__EXERCISE OBJECTIVE__. Search through the entries for the word "clock" and copy every line that has it.

━━━━━━━━━━

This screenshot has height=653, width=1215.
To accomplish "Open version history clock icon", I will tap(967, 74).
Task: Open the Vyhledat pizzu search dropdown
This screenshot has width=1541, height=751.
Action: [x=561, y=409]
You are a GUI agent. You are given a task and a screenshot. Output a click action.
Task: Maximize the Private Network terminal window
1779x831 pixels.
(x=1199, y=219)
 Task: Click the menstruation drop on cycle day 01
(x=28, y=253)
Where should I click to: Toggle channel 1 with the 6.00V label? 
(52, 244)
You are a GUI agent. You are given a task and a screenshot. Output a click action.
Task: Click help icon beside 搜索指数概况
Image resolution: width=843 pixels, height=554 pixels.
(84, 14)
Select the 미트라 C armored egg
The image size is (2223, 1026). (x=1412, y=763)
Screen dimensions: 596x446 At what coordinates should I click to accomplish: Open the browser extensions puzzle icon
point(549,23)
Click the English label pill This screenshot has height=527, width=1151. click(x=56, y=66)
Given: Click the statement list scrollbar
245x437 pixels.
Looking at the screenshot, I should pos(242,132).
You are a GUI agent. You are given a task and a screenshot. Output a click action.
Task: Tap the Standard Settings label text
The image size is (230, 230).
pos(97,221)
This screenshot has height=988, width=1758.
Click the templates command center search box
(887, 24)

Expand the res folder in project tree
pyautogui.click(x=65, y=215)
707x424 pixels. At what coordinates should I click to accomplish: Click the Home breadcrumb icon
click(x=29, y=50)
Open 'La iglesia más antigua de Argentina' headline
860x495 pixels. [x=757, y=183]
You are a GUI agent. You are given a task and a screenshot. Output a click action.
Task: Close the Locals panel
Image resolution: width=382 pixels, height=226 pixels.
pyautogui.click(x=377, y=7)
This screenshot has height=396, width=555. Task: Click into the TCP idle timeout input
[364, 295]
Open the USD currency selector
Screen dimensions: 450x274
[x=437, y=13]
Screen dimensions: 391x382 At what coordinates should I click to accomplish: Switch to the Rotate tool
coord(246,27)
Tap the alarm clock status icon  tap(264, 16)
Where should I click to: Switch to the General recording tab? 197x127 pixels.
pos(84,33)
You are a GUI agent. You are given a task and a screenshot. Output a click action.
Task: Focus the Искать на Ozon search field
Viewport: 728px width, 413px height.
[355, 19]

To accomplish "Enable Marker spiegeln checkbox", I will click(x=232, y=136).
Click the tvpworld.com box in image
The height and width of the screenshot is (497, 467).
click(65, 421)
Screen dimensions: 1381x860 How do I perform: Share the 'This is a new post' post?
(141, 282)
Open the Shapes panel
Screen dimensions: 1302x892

━━━━━━━━━━

__ANSWER__.
To accomplish "Open version history clock icon", I will tap(967, 74).
Tap the alarm clock status icon  tap(264, 16)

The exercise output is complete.